As a sovereign state, Uzbekistan is a secular, unitary, presidential, constitutional republic. Uzbekistan comprises 12 regions (vilayats), Tashkent City and one autonomous republic, Karakalpakstan. The capital and largest city of Uzbekistan is Tashkent. Following the death of Islam Karimov in 2016, independent Uzbekistan's second president Shavkat Mirziyoyev started a new course, which was described as a A Quiet Revolution and Revolution from Above. He stated he intended to abolish cotton slavery, systematic use of child labour, and exit visas, and to introduce a tax reform and create four new free economic zones. He also gave amnesty to some political prisoners. Relations with the neighbouring countries of Kyrgyzstan, Tajikistan and Afghanistan drastically improved. The Amnesty International 2017/18 report on human rights in Uzbekistan found remnant repressive measures or lack of universal rule of law, specific issues being a small minority of labour force in cotton fields being forced labour and restrictions on the movement of 'freed' prisoners.

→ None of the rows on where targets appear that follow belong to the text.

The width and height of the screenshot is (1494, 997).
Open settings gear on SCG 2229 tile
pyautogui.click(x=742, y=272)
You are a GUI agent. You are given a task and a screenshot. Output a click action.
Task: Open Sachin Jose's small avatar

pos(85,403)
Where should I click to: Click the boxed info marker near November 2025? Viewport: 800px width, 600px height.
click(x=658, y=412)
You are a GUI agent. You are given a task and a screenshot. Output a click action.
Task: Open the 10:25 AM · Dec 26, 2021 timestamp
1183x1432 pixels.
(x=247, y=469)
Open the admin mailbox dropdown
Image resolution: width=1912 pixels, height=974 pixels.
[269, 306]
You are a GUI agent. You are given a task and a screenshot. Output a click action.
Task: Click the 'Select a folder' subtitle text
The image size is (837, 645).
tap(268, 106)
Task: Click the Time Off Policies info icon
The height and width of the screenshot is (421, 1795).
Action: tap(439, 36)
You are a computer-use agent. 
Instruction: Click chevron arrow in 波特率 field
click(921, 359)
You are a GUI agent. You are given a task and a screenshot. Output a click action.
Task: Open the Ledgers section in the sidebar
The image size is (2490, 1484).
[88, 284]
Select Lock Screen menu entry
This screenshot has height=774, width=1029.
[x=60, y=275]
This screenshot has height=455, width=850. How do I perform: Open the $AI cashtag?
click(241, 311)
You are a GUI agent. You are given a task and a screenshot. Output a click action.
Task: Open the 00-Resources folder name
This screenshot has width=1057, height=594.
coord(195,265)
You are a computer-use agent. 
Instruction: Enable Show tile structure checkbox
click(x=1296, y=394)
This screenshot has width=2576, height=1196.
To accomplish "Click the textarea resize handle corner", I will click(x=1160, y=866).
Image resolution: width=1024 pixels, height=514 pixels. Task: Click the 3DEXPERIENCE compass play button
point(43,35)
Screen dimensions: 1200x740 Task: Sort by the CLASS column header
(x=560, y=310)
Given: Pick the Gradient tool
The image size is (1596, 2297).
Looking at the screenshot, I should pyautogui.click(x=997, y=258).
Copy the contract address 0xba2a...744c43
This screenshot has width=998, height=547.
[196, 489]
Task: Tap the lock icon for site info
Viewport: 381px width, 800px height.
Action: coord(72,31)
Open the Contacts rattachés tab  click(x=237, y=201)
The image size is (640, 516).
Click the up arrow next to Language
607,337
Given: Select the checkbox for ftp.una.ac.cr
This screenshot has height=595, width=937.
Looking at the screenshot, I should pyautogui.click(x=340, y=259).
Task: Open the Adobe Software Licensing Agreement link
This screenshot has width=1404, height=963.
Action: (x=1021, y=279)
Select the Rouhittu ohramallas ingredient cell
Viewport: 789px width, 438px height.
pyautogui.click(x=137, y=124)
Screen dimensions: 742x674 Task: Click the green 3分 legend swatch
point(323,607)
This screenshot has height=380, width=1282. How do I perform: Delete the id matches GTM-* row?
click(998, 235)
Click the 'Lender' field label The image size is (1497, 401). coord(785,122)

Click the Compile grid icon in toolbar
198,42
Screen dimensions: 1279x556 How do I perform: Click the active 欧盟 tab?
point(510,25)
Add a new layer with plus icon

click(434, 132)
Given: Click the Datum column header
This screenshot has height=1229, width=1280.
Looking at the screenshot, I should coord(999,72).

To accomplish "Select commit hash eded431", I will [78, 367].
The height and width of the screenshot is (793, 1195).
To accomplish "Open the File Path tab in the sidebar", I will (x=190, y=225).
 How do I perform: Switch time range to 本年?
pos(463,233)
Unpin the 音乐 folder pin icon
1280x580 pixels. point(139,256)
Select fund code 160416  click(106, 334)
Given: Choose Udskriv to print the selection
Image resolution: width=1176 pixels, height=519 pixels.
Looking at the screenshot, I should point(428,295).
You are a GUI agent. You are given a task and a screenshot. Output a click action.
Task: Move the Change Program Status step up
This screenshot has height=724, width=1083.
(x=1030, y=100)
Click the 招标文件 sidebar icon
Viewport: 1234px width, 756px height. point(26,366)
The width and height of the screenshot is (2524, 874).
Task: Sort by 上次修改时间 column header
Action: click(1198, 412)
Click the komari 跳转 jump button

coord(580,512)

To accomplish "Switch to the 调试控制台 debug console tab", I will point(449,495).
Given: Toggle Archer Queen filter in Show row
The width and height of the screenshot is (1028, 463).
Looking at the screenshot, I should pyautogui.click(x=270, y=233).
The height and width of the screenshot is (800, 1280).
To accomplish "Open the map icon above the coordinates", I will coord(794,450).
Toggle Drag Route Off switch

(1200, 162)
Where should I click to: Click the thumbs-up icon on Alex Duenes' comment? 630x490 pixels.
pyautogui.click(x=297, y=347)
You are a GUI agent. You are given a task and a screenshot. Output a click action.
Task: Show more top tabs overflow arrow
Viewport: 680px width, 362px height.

A United Nations report of 2020 found much improvement.
The Uzbek economy is in a gradual transition to the market economy, with foreign trade policy being based on import substitution. In September 2017, the country's currency became fully convertible at market rates. Uzbekistan is a major producer and exporter of cotton. With the gigantic power-generation facilities from the Soviet era and an ample supply of natural gas, Uzbekistan has become the largest electricity producer in Central Asia. As of late 2018, the republic was given a BB- rating by both Standard and Poor (S&P) and Fitch. Strengths indicated by Brookings Institution include Uzbekistan having large liquid assets, high economic growth, and low public debt. Among the constraints holding the republic back are low GDP per capita.